Организовать поддержку бастующей сталепроволочно-канатной фабрике не представляло особых трудностей. Хуже обстояло дело с безработными. Их положение было поистине трагичным. Во Влоцлавеке насчитывалось девять тысяч безработных на пятьдесят шесть тысяч населения; из них только три тысячи семьсот состояли на учете и девятьсот работали на магистратских работах, три дня в неделю, получая три злотых в день, а на руки после вычетов — два злотых семьдесят восемь грошей. Но после массового сокращения у безработных отняли даже эту видимость социального обеспечения, эти крохи с барского стола.
Этот вопрос обсуждали долго и обстоятельно. Решили объявить забастовку. Завтра, в половине восьмого, когда прогудят заводские сирены, все магистратские должны прекратить работу и, построившись бригадами, идти на Крулевецкую.
Они вышли последними. По тому, как Магда взяла его под руку, как прижалась, Щенсный понял, что она ничуть не изменилась. Все так же опиралась, словно ища поддержки, но при этом вела! И походка осталась та же — быстрая, упругая, совершенно упоительная походка.
— Стоит ли ночевать у Зоси? Все равно мы сегодня не уснем.
— Не уснем.
— Тогда поехали за город.
И они пошли за бульвары, под мост, где Лазарчик держал лодку Олейничака.
Сухой песок хрустел под ногами, и в лодке было сухо.
— Черт возьми, — буркнул все же Щенсный, отвязывая цепь, — грязь такая, еще, чего доброго, ноги промочишь…
Магда тихо засмеялась.
— Я знала, что ты так скажешь… — И, встав на цыпочки, обняла его за шею: — Ладно, неси, не стесняйся, я и вправду промочу туфли…
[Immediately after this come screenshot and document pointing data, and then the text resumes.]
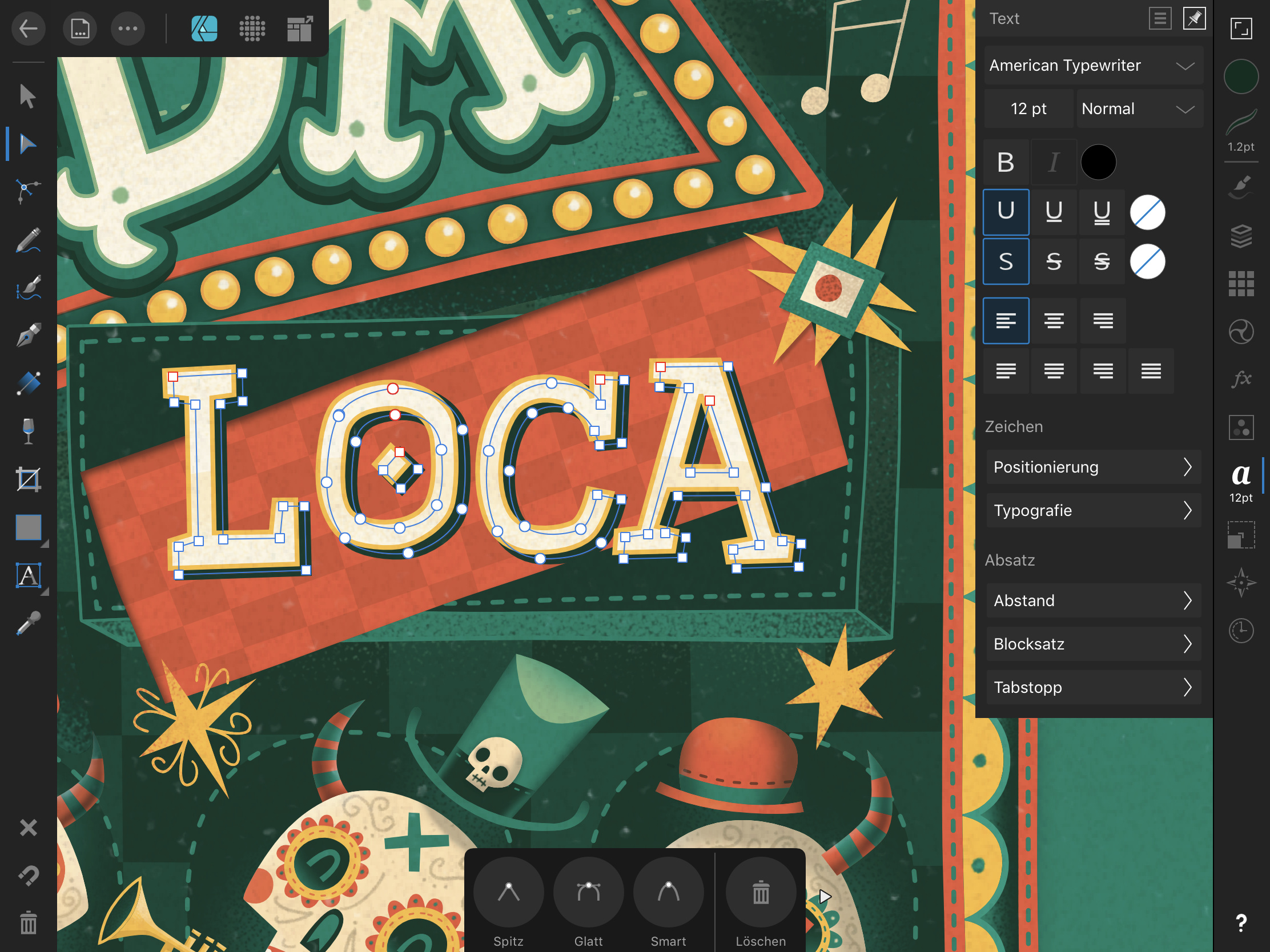Image resolution: width=1270 pixels, height=952 pixels.
Task: Open the fx effects panel
Action: [1241, 379]
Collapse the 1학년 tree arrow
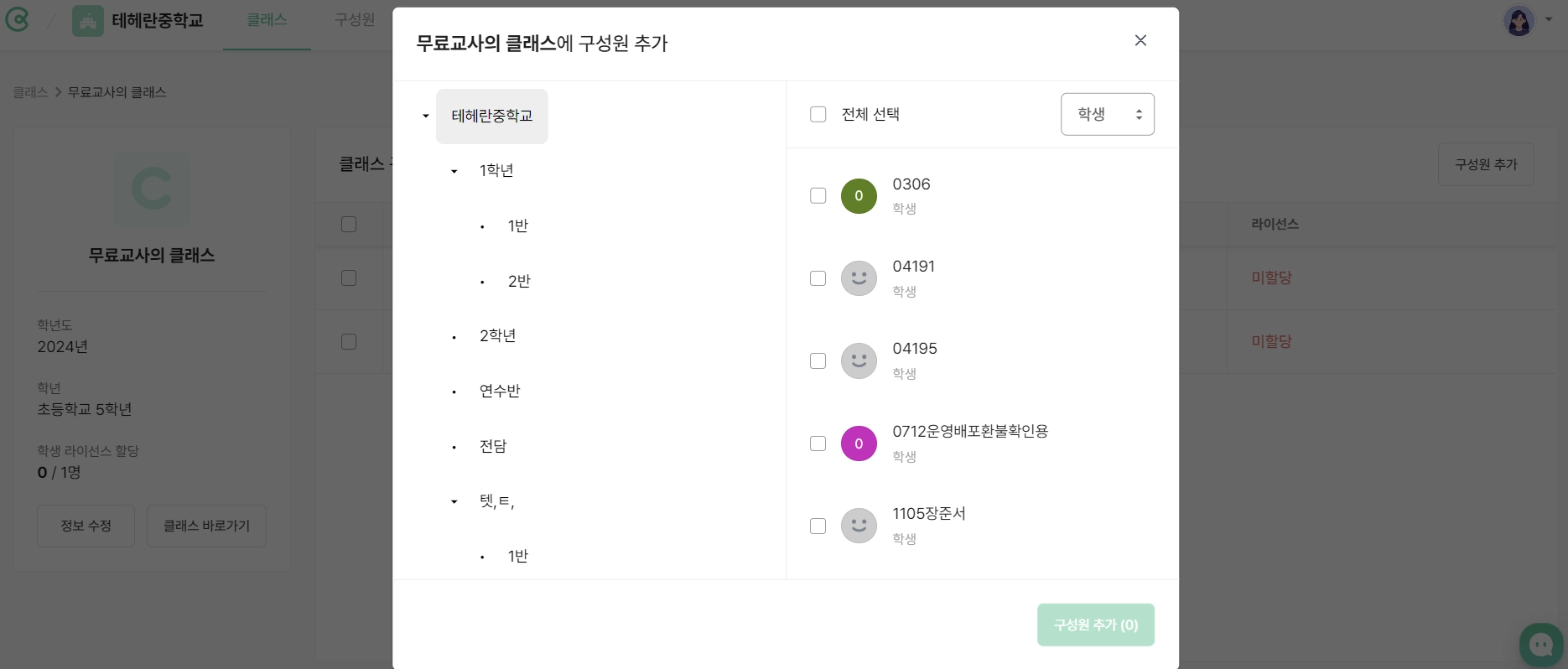Viewport: 1568px width, 669px height. pos(454,171)
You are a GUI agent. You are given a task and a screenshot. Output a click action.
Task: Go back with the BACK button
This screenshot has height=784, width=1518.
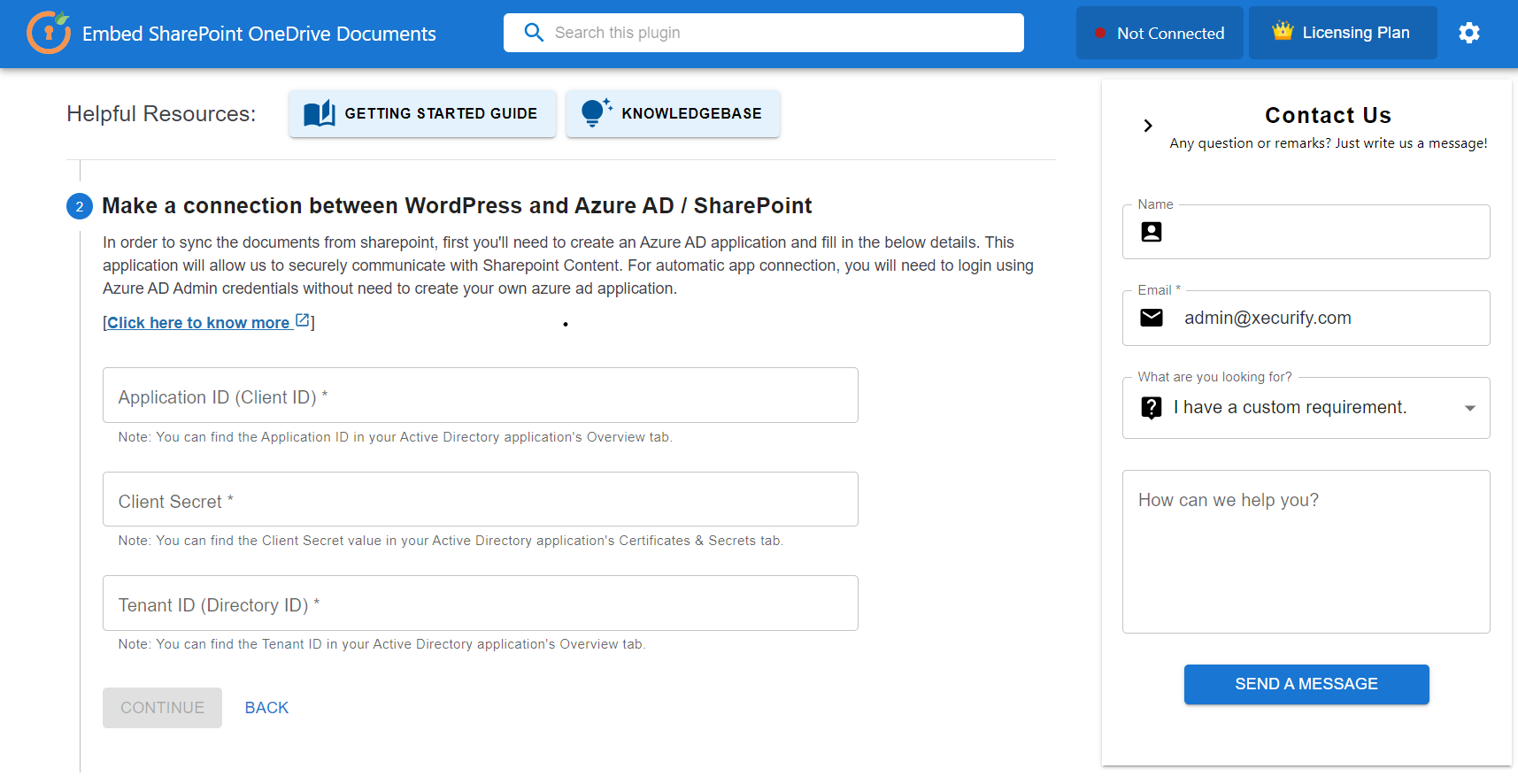click(x=266, y=708)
Он подхватил ее, счастливый, что она разрешила, и понес в лодку, в ту самую, на которой они когда-то бежали из Влоцлавека, и она, вздохнув тихонько, сказала:
— А ведь с этим товарищем я так и не поздоровалась, знаешь?
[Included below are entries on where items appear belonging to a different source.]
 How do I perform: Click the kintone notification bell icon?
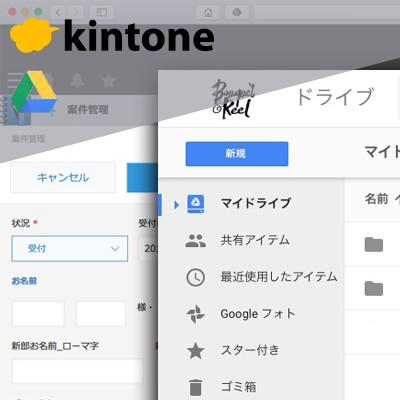pos(77,80)
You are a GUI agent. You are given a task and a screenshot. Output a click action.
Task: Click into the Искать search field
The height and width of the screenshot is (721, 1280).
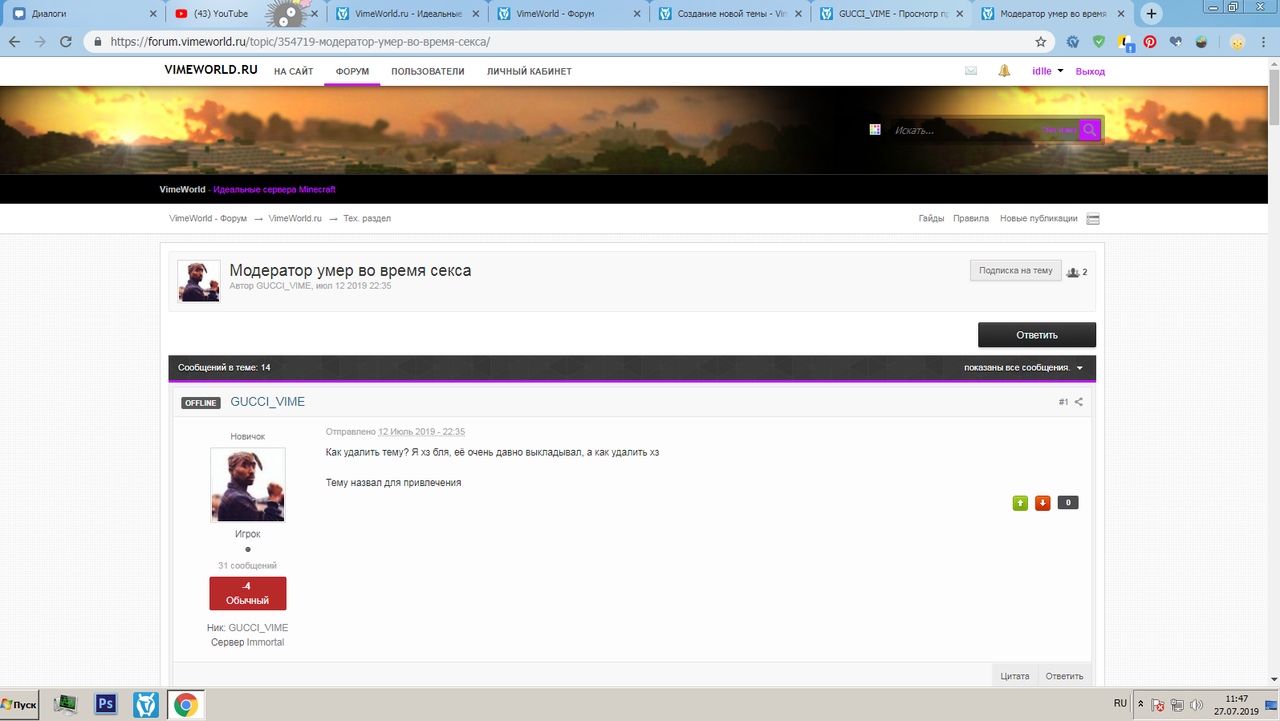pos(960,130)
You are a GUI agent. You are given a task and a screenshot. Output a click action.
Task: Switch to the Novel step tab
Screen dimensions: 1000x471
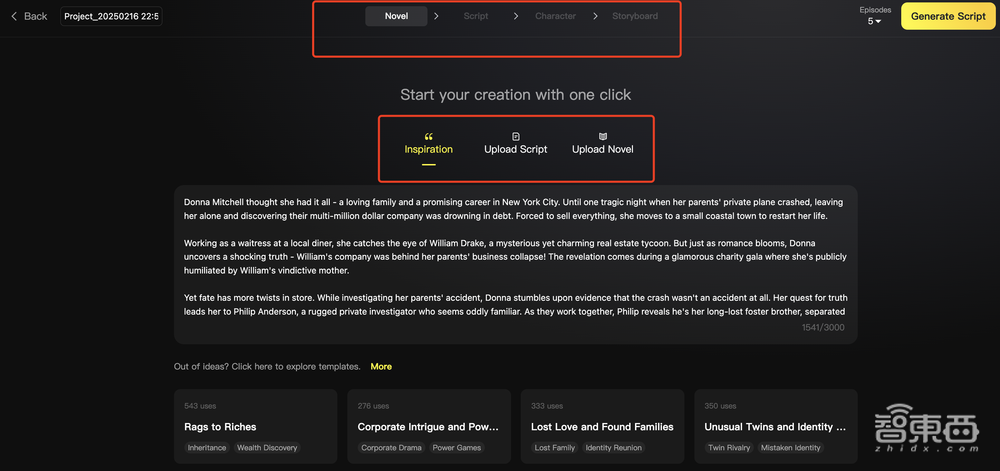pyautogui.click(x=396, y=16)
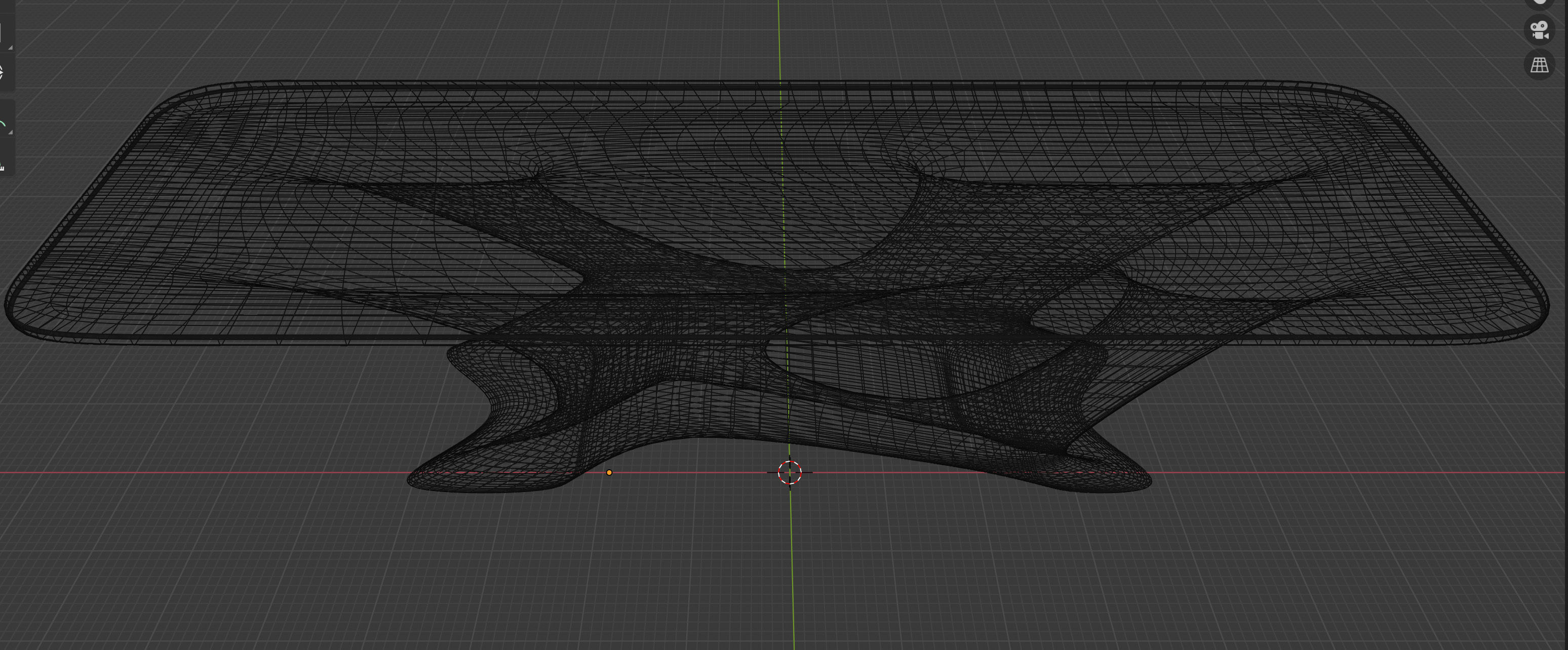Click the red X axis line at far right
1568x650 pixels.
point(1492,472)

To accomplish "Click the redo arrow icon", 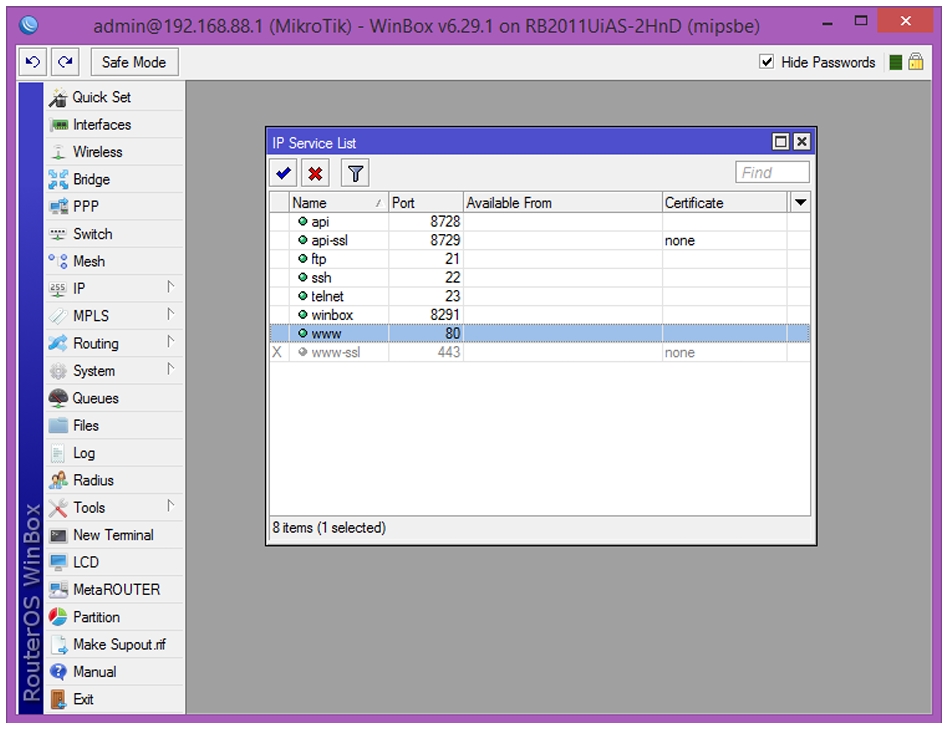I will [x=65, y=62].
Щенсный почувствовал ее ищущие губы, ощутил их вкус — они были прохладные, как у ребенка, и соленые от слез.
Он хотел пошутить, сказать, что стыдно, чтобы деятель, как-никак окружного масштаба, плакал от радости, как слабая женщина, но вместо этого прижался к ее щеке, бормоча бессвязно:
— Ну будет, будет, Магдуся, ведь все хорошо…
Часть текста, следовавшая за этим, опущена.